Литмир - Электронная Библиотека
A
A

Как-то незаметно растеряла она и подруг. Открывать глаза на жизнь скромницам и комсомолкам было бессмысленно. Люди равнодушны к чужому опыту. Пока сами не обожгутся, не слушают. Слушать щебет восторженных идиоток было утомительно. С развесёлыми подругами стало скучно. Для Нади это был пройденный этап. Эти считали её отступницей, хотя Надя никого не осуждала, взглядов своих никому не навязывала. Сама того не желая, Надя вдруг сделалась белой вороной, которую, если не бьют, то едва терпят, если и терпят, то уж никак не любят.

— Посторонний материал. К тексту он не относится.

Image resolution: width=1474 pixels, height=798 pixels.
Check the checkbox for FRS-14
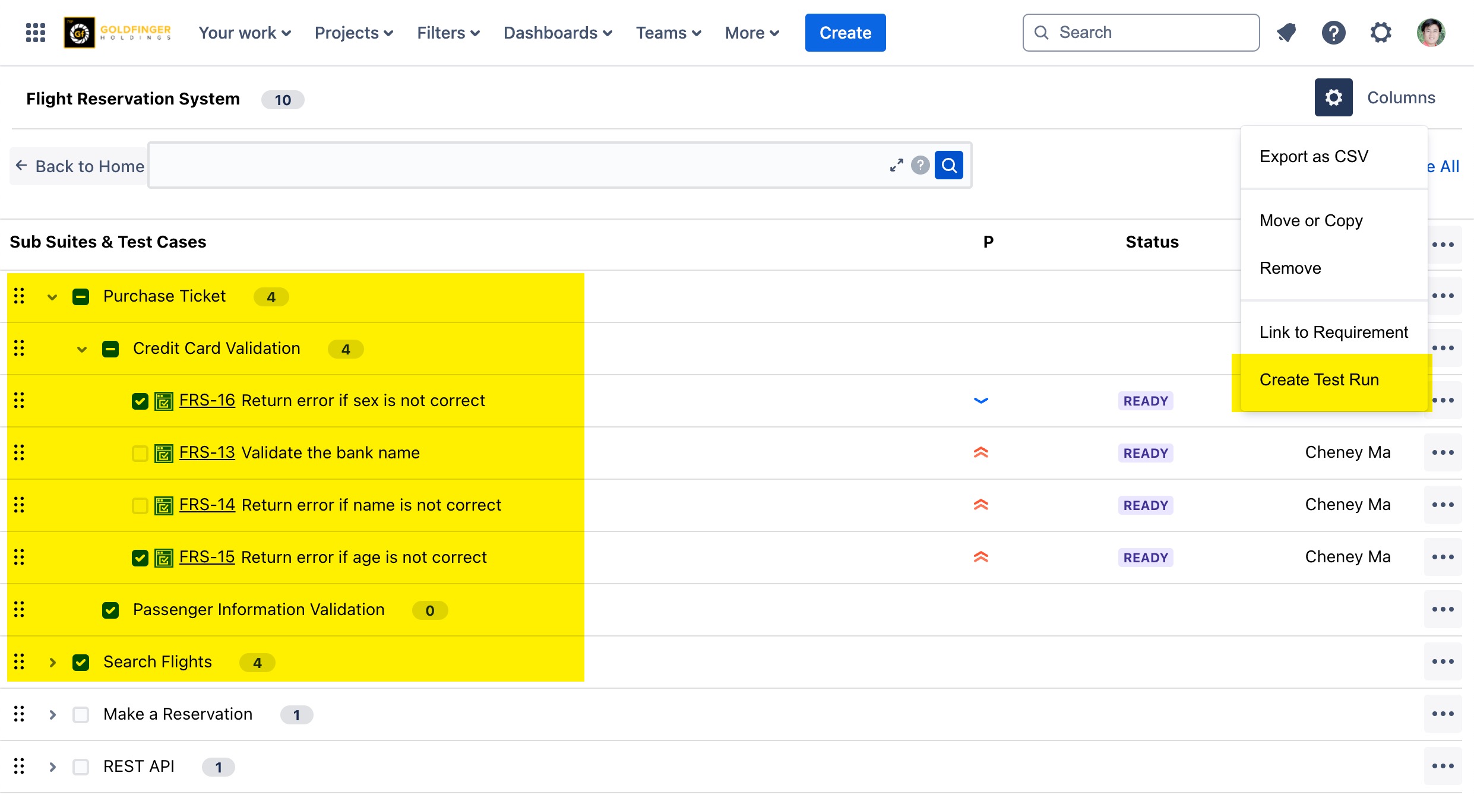pyautogui.click(x=140, y=505)
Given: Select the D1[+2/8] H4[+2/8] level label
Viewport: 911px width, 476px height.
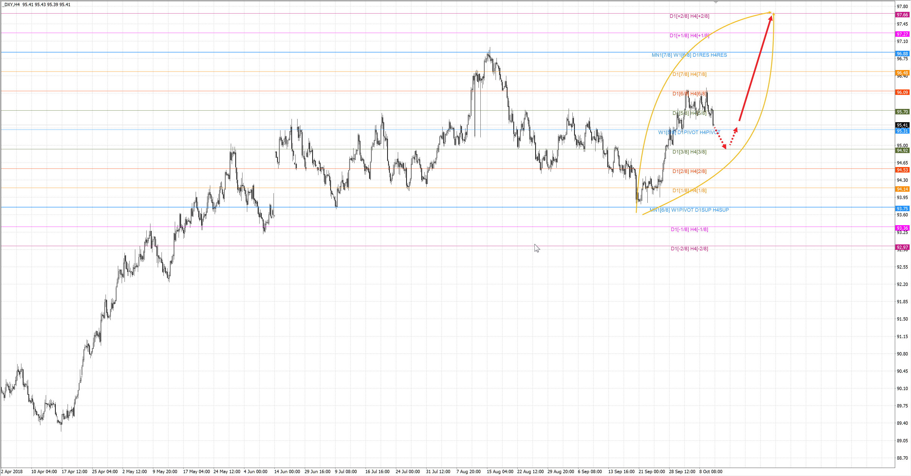Looking at the screenshot, I should (x=689, y=16).
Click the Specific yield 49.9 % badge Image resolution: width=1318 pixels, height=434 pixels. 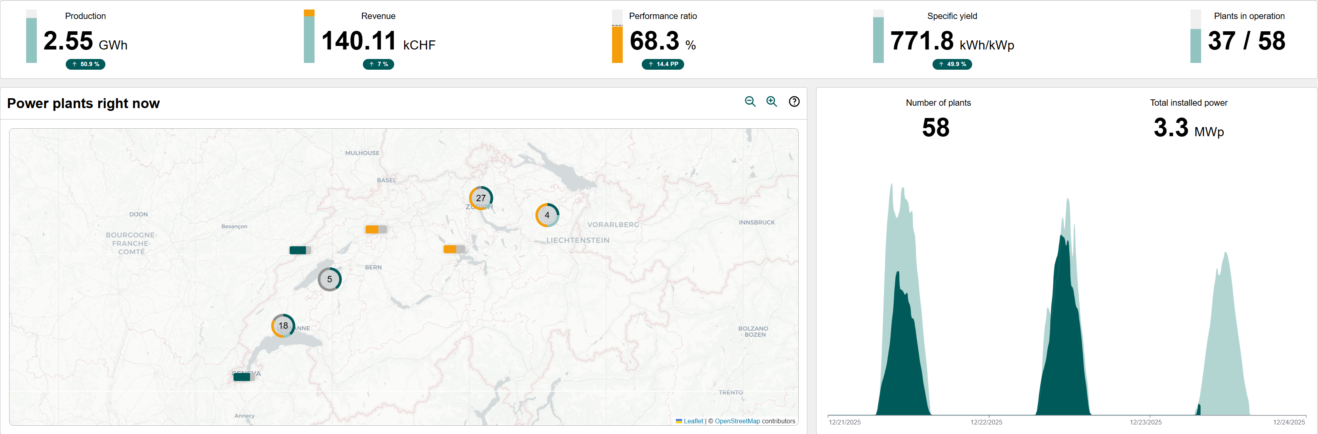[952, 64]
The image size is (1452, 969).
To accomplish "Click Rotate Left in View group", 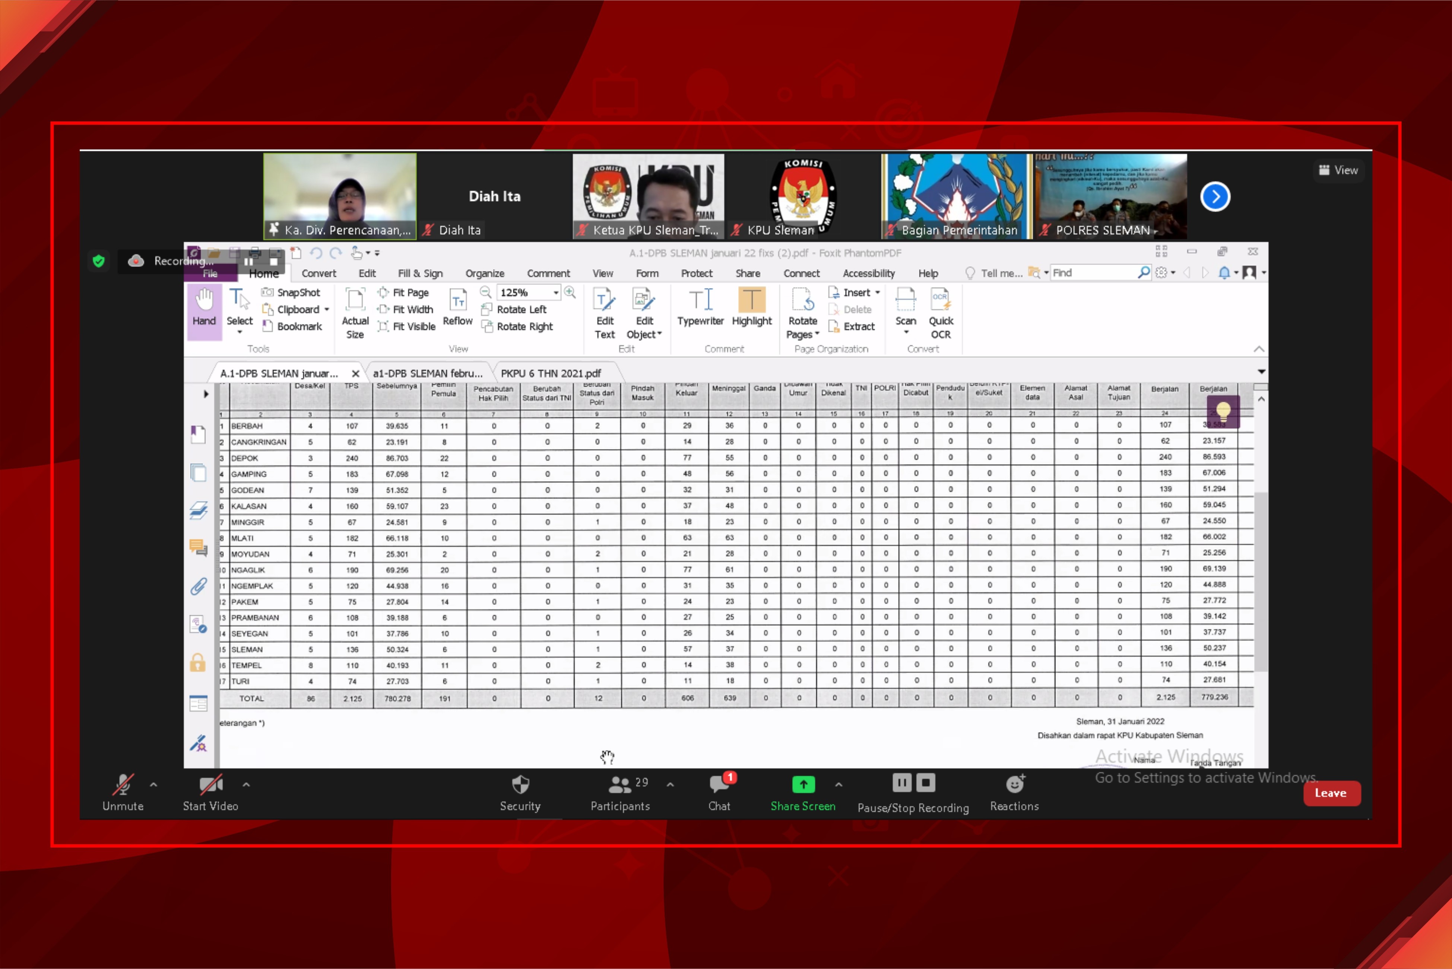I will pos(521,310).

Исключение составляли два её одноклассника — Саша Тимофеев и Костя Баранов. Надя сама не заметила, как прибилась к ним. Первое время она стеснялась, делала вид, что случайно встречает их после школы. Теперь не стеснялась. Они всё время ходили втроём.

Надя долго не могла понять: почему её тянет к этим парням?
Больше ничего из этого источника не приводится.